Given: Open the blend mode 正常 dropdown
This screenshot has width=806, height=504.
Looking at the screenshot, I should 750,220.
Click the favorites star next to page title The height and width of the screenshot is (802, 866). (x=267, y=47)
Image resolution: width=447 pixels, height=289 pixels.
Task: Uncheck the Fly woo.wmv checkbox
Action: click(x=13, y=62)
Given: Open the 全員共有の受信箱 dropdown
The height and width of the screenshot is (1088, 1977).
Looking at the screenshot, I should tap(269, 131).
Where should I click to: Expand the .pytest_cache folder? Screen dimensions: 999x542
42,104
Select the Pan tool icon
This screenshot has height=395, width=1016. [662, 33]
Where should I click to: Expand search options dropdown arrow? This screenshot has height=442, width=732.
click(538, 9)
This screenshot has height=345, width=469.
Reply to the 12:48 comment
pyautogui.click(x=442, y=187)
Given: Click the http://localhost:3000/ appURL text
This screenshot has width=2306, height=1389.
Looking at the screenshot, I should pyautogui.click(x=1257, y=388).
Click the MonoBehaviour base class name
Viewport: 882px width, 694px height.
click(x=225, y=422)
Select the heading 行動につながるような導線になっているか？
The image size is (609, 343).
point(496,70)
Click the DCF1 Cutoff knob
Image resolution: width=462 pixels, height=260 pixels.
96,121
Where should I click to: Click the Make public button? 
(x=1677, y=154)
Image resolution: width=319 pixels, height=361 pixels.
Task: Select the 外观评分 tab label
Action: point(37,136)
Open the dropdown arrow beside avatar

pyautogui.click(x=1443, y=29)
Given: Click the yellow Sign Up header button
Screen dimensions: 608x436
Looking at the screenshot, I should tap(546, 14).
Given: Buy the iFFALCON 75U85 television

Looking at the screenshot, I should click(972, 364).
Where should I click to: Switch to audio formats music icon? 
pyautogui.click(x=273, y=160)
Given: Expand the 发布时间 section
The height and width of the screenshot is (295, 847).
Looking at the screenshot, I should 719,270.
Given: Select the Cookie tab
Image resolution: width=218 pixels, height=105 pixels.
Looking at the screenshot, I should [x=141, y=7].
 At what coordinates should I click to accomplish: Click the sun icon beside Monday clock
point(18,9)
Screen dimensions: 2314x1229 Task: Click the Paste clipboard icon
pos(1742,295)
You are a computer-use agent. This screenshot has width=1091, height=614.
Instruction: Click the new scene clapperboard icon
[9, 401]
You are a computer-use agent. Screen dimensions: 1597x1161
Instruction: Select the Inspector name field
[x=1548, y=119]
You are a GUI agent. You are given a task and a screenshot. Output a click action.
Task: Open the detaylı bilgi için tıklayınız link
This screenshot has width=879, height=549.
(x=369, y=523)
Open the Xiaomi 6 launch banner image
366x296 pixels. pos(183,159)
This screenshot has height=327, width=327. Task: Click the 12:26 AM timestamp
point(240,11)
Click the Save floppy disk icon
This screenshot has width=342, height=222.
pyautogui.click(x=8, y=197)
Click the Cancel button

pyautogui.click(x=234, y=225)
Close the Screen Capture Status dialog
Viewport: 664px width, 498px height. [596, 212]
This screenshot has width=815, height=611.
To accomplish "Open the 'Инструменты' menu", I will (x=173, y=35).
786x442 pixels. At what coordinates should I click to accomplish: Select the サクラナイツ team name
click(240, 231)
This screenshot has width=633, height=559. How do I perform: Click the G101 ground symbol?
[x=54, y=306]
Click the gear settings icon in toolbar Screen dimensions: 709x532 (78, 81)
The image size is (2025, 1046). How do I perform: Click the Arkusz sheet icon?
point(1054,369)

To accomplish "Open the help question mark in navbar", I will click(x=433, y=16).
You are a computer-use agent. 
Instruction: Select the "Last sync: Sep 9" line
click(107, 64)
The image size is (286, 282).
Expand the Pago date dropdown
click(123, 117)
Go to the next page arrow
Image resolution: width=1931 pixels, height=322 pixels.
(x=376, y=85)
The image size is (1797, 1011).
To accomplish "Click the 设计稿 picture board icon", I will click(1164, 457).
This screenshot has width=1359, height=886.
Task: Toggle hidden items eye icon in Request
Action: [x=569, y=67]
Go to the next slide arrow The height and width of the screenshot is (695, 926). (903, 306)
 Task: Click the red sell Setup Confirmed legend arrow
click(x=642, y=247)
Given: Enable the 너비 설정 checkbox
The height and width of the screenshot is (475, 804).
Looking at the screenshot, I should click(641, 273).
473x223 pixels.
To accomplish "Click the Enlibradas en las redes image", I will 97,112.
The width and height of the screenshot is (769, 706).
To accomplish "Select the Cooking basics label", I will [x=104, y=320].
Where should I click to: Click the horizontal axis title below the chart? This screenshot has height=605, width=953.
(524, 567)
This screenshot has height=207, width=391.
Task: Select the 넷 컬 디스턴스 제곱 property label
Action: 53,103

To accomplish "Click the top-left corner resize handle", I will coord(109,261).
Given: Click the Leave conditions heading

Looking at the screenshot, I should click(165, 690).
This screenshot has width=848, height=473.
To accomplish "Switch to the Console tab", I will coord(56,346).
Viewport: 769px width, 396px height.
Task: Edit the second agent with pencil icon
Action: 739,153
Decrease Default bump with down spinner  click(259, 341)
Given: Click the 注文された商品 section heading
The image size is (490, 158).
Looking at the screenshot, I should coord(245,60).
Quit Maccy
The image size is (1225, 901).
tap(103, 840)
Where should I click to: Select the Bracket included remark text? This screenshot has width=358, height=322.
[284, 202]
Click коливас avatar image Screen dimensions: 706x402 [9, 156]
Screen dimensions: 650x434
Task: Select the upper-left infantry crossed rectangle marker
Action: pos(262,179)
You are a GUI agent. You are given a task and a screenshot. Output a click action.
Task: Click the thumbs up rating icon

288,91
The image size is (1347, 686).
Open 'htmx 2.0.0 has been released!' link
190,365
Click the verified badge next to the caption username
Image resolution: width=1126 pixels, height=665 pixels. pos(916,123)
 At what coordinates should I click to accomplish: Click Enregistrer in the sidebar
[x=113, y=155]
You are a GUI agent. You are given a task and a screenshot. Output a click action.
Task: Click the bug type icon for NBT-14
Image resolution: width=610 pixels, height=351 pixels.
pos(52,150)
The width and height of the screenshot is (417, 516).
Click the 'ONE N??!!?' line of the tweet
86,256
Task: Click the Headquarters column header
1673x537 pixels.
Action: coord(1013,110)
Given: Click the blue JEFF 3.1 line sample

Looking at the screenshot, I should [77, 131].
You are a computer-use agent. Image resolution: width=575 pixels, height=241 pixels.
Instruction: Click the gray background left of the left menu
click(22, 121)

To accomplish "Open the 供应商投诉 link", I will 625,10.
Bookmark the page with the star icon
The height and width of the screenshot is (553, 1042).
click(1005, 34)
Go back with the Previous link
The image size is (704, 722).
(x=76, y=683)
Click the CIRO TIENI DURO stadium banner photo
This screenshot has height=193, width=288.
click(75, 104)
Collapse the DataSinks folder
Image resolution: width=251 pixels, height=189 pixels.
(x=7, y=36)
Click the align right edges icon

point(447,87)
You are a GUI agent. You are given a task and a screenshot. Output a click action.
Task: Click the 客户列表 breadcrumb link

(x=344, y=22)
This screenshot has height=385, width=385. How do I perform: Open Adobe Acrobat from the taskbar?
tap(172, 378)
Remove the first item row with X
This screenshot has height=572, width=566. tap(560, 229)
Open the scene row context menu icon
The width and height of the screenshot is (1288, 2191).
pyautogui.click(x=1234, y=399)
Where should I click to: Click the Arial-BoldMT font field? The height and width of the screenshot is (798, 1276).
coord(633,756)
+++++
Please print every one of the rows above again, unchanged.

Given: Open the blend mode 正常 dropdown
This screenshot has width=806, height=504.
Looking at the screenshot, I should 750,220.
Click the favorites star next to page title The height and width of the screenshot is (802, 866). (x=267, y=47)
Image resolution: width=447 pixels, height=289 pixels.
Task: Uncheck the Fly woo.wmv checkbox
Action: click(x=13, y=62)
Given: Open the 全員共有の受信箱 dropdown
The height and width of the screenshot is (1088, 1977).
Looking at the screenshot, I should tap(269, 131).
Where should I click to: Expand the .pytest_cache folder? Screen dimensions: 999x542
42,104
Select the Pan tool icon
This screenshot has height=395, width=1016. [662, 33]
Where should I click to: Expand search options dropdown arrow? This screenshot has height=442, width=732.
click(538, 9)
This screenshot has height=345, width=469.
Reply to the 12:48 comment
pyautogui.click(x=442, y=187)
Given: Click the http://localhost:3000/ appURL text
This screenshot has width=2306, height=1389.
Looking at the screenshot, I should pyautogui.click(x=1257, y=388).
Click the MonoBehaviour base class name
Viewport: 882px width, 694px height.
click(x=225, y=422)
Select the heading 行動につながるような導線になっているか？
The image size is (609, 343).
point(496,70)
Click the DCF1 Cutoff knob
Image resolution: width=462 pixels, height=260 pixels.
96,121
Where should I click to: Click the Make public button? 
(x=1677, y=154)
Image resolution: width=319 pixels, height=361 pixels.
Task: Select the 外观评分 tab label
Action: point(37,136)
Open the dropdown arrow beside avatar

pyautogui.click(x=1443, y=29)
Given: Click the yellow Sign Up header button
Screen dimensions: 608x436
Looking at the screenshot, I should tap(546, 14).
Given: Buy the iFFALCON 75U85 television

Looking at the screenshot, I should click(972, 364).
Where should I click to: Switch to audio formats music icon? 
pyautogui.click(x=273, y=160)
Given: Expand the 发布时间 section
The height and width of the screenshot is (295, 847).
Looking at the screenshot, I should 719,270.
Given: Select the Cookie tab
Image resolution: width=218 pixels, height=105 pixels.
Looking at the screenshot, I should [x=141, y=7].
 At what coordinates should I click to accomplish: Click the sun icon beside Monday clock
point(18,9)
Screen dimensions: 2314x1229 Task: Click the Paste clipboard icon
pos(1742,295)
You are a computer-use agent. This screenshot has width=1091, height=614.
Instruction: Click the new scene clapperboard icon
[9, 401]
You are a computer-use agent. Screen dimensions: 1597x1161
Instruction: Select the Inspector name field
[x=1548, y=119]
You are a GUI agent. You are given a task and a screenshot. Output a click action.
Task: Open the detaylı bilgi için tıklayınız link
This screenshot has width=879, height=549.
(x=369, y=523)
Open the Xiaomi 6 launch banner image
366x296 pixels. pos(183,159)
This screenshot has height=327, width=327. Task: Click the 12:26 AM timestamp
point(240,11)
Click the Save floppy disk icon
This screenshot has width=342, height=222.
pyautogui.click(x=8, y=197)
Click the Cancel button

pyautogui.click(x=234, y=225)
Close the Screen Capture Status dialog
Viewport: 664px width, 498px height. [596, 212]
This screenshot has width=815, height=611.
To accomplish "Open the 'Инструменты' menu", I will (x=173, y=35).
786x442 pixels. At what coordinates should I click to accomplish: Select the サクラナイツ team name
click(240, 231)
This screenshot has width=633, height=559. How do I perform: Click the G101 ground symbol?
[x=54, y=306]
Click the gear settings icon in toolbar Screen dimensions: 709x532 (78, 81)
The image size is (2025, 1046). How do I perform: Click the Arkusz sheet icon?
point(1054,369)

To accomplish "Open the help question mark in navbar", I will click(x=433, y=16).
You are a computer-use agent. 
Instruction: Select the "Last sync: Sep 9" line
click(107, 64)
The image size is (286, 282).
Expand the Pago date dropdown
click(123, 117)
Go to the next page arrow
Image resolution: width=1931 pixels, height=322 pixels.
(x=376, y=85)
The image size is (1797, 1011).
To accomplish "Click the 设计稿 picture board icon", I will click(1164, 457).
This screenshot has width=1359, height=886.
Task: Toggle hidden items eye icon in Request
Action: [x=569, y=67]
Go to the next slide arrow The height and width of the screenshot is (695, 926). (903, 306)
 Task: Click the red sell Setup Confirmed legend arrow
click(x=642, y=247)
Given: Enable the 너비 설정 checkbox
The height and width of the screenshot is (475, 804).
Looking at the screenshot, I should click(641, 273).
473x223 pixels.
To accomplish "Click the Enlibradas en las redes image", I will 97,112.
The width and height of the screenshot is (769, 706).
To accomplish "Select the Cooking basics label", I will [x=104, y=320].
Where should I click to: Click the horizontal axis title below the chart? This screenshot has height=605, width=953.
(524, 567)
This screenshot has height=207, width=391.
Task: Select the 넷 컬 디스턴스 제곱 property label
Action: 53,103

To accomplish "Click the top-left corner resize handle", I will coord(109,261).
Given: Click the Leave conditions heading

Looking at the screenshot, I should click(165, 690).
This screenshot has width=848, height=473.
To accomplish "Switch to the Console tab", I will coord(56,346).
Viewport: 769px width, 396px height.
Task: Edit the second agent with pencil icon
Action: 739,153
Decrease Default bump with down spinner  click(259, 341)
Given: Click the 注文された商品 section heading
The image size is (490, 158).
Looking at the screenshot, I should coord(245,60).
Quit Maccy
The image size is (1225, 901).
tap(103, 840)
Where should I click to: Select the Bracket included remark text? This screenshot has width=358, height=322.
[284, 202]
Click коливас avatar image Screen dimensions: 706x402 [9, 156]
Screen dimensions: 650x434
Task: Select the upper-left infantry crossed rectangle marker
Action: pos(262,179)
You are a GUI agent. You are given a task and a screenshot. Output a click action.
Task: Click the thumbs up rating icon

288,91
The image size is (1347, 686).
Open 'htmx 2.0.0 has been released!' link
190,365
Click the verified badge next to the caption username
Image resolution: width=1126 pixels, height=665 pixels. pos(916,123)
 At what coordinates should I click to accomplish: Click Enregistrer in the sidebar
[x=113, y=155]
You are a GUI agent. You are given a task and a screenshot. Output a click action.
Task: Click the bug type icon for NBT-14
Image resolution: width=610 pixels, height=351 pixels.
pos(52,150)
The width and height of the screenshot is (417, 516).
Click the 'ONE N??!!?' line of the tweet
86,256
Task: Click the Headquarters column header
1673x537 pixels.
Action: coord(1013,110)
Given: Click the blue JEFF 3.1 line sample

Looking at the screenshot, I should [77, 131].
You are a computer-use agent. Image resolution: width=575 pixels, height=241 pixels.
Instruction: Click the gray background left of the left menu
click(22, 121)

To accomplish "Open the 供应商投诉 link", I will 625,10.
Bookmark the page with the star icon
The height and width of the screenshot is (553, 1042).
click(1005, 34)
Go back with the Previous link
The image size is (704, 722).
(x=76, y=683)
Click the CIRO TIENI DURO stadium banner photo
This screenshot has height=193, width=288.
click(75, 104)
Collapse the DataSinks folder
Image resolution: width=251 pixels, height=189 pixels.
(x=7, y=36)
Click the align right edges icon

point(447,87)
You are a GUI agent. You are given a task and a screenshot. Output a click action.
Task: Click the 客户列表 breadcrumb link

(x=344, y=22)
This screenshot has height=385, width=385. How do I perform: Open Adobe Acrobat from the taskbar?
tap(172, 378)
Remove the first item row with X
This screenshot has height=572, width=566. tap(560, 229)
Open the scene row context menu icon
The width and height of the screenshot is (1288, 2191).
pyautogui.click(x=1234, y=399)
Where should I click to: Click the Arial-BoldMT font field? The height and width of the screenshot is (798, 1276).
coord(633,756)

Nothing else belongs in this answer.